### Task input ###

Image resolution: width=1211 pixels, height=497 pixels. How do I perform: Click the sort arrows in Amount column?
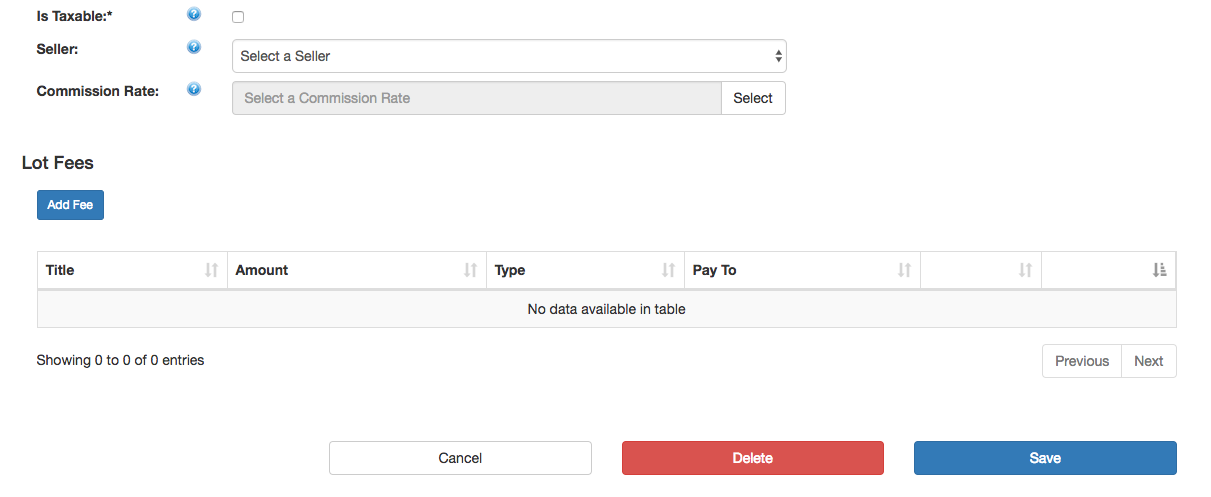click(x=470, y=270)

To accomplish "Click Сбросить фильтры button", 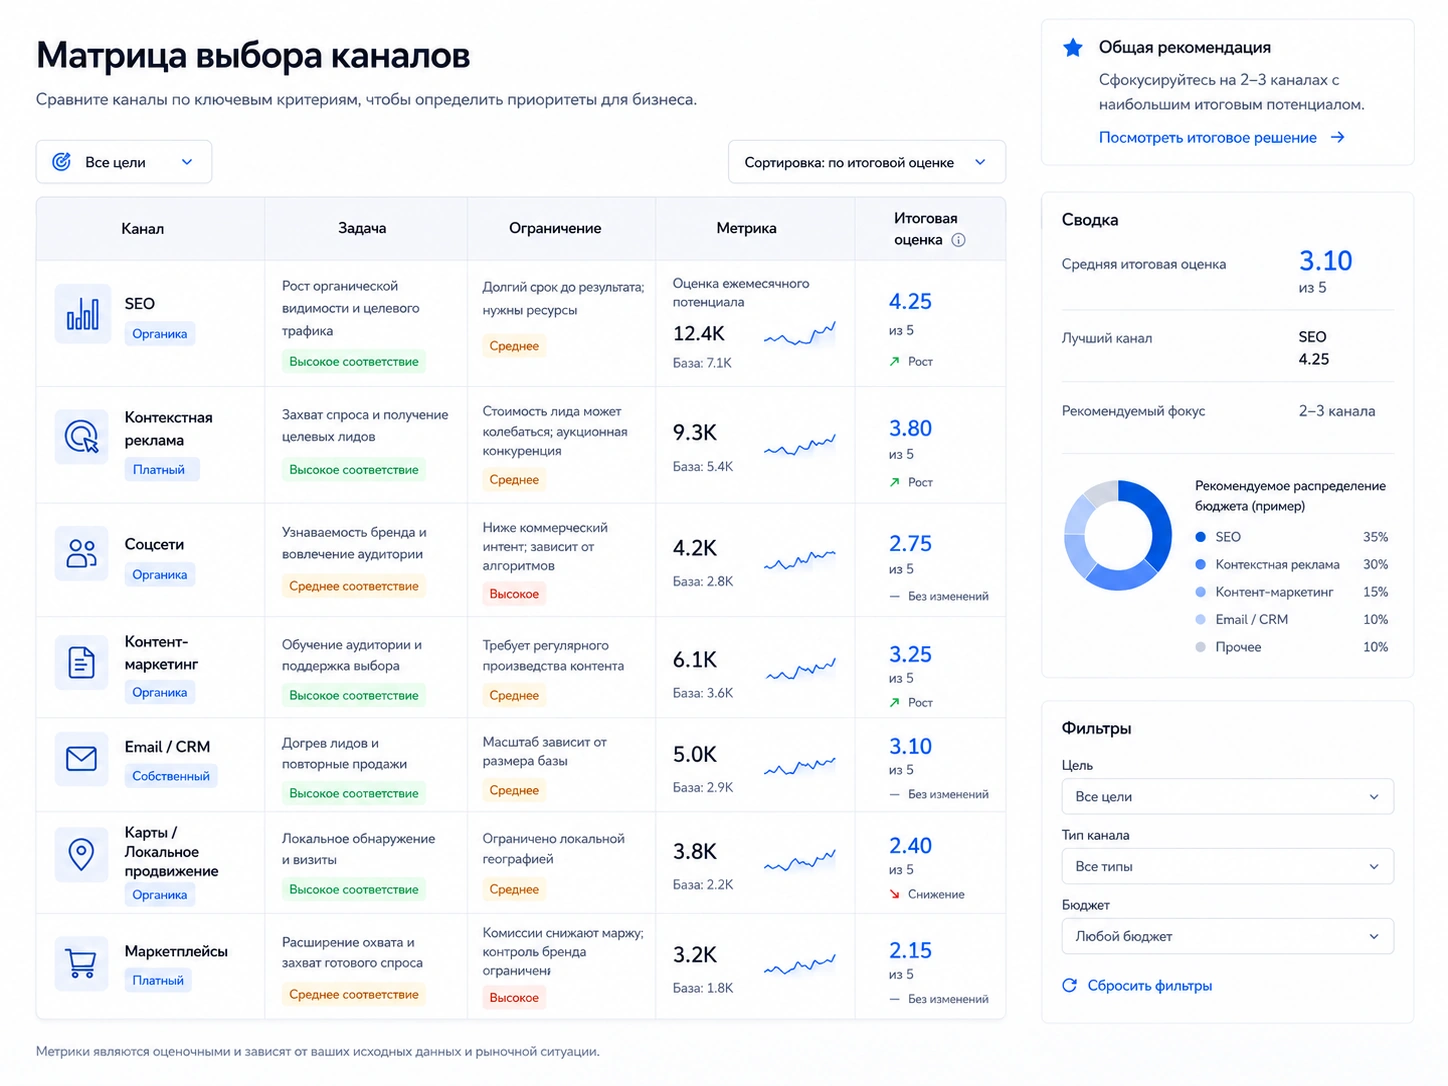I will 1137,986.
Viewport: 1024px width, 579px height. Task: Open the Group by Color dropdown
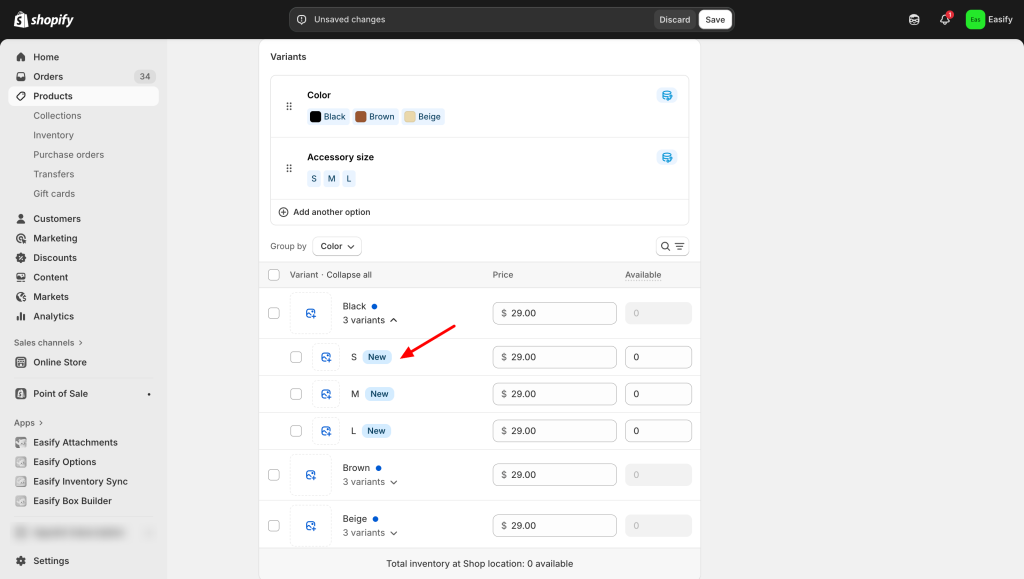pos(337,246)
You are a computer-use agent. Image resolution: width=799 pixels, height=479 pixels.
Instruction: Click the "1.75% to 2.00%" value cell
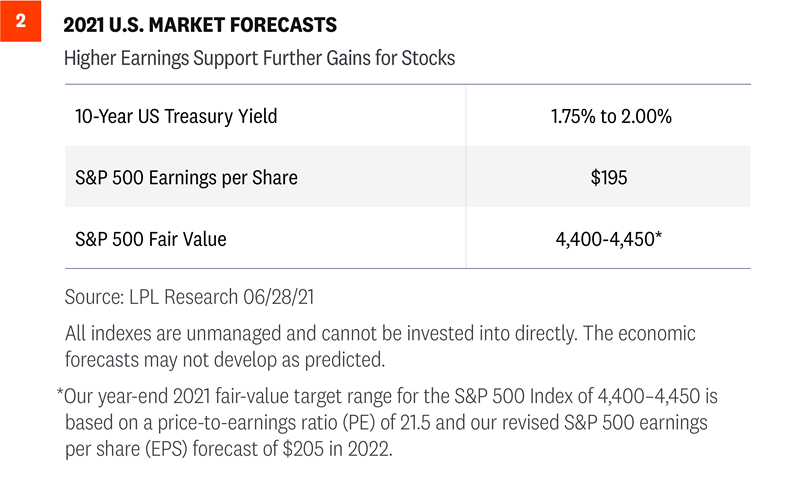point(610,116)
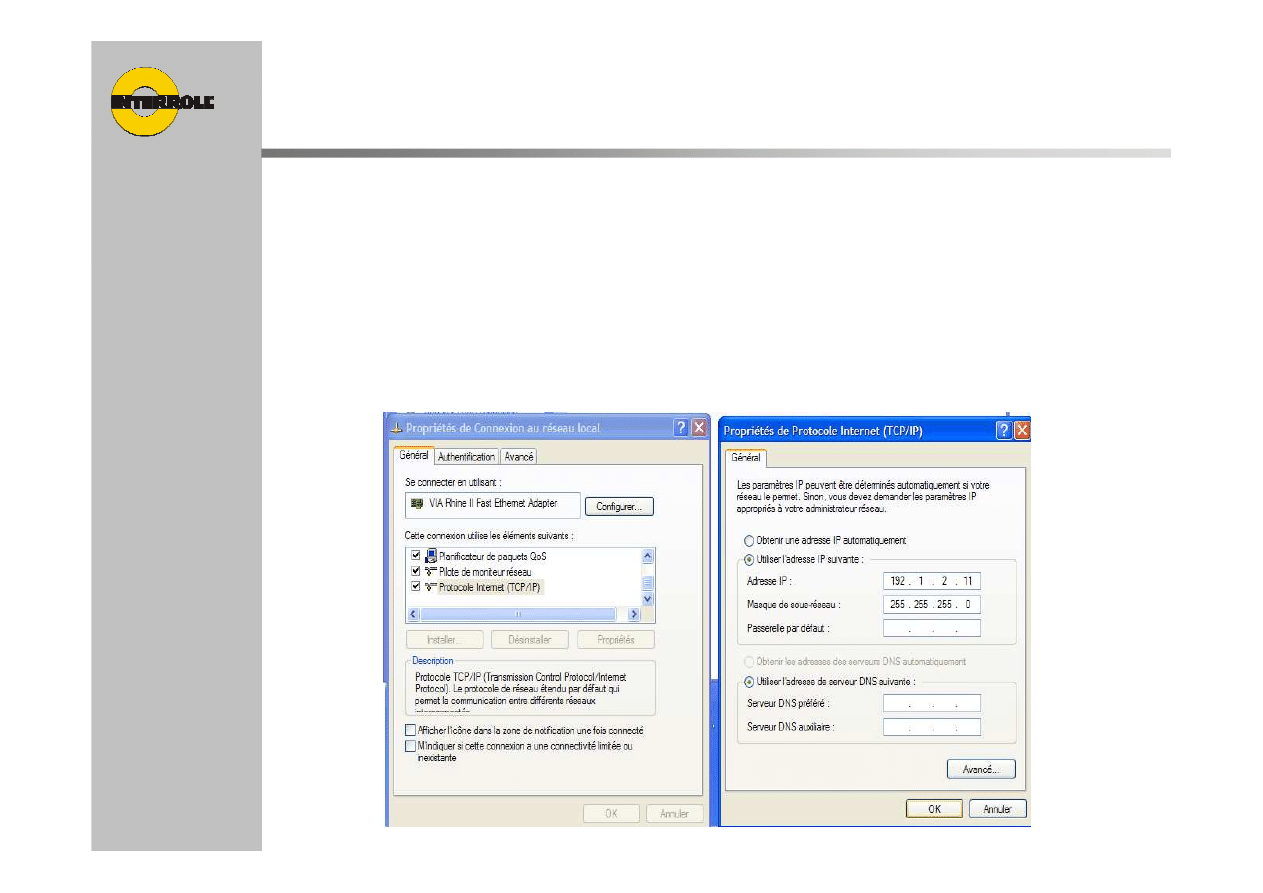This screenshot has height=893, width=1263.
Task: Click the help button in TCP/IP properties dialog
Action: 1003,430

###

Retype, word for word, the lines from the one with "You are a computer-use" through the last line of the entries above, and only those lines. Leave pictures out.

Exercise solution -
You are a computer-use agent. Image resolution: width=799 pixels, height=479 pixels.
Instruction: Click the "1.75% to 2.00%" value cell
point(610,116)
This screenshot has height=893, width=1263.
Task: Click the help button in TCP/IP properties dialog
Action: 1003,430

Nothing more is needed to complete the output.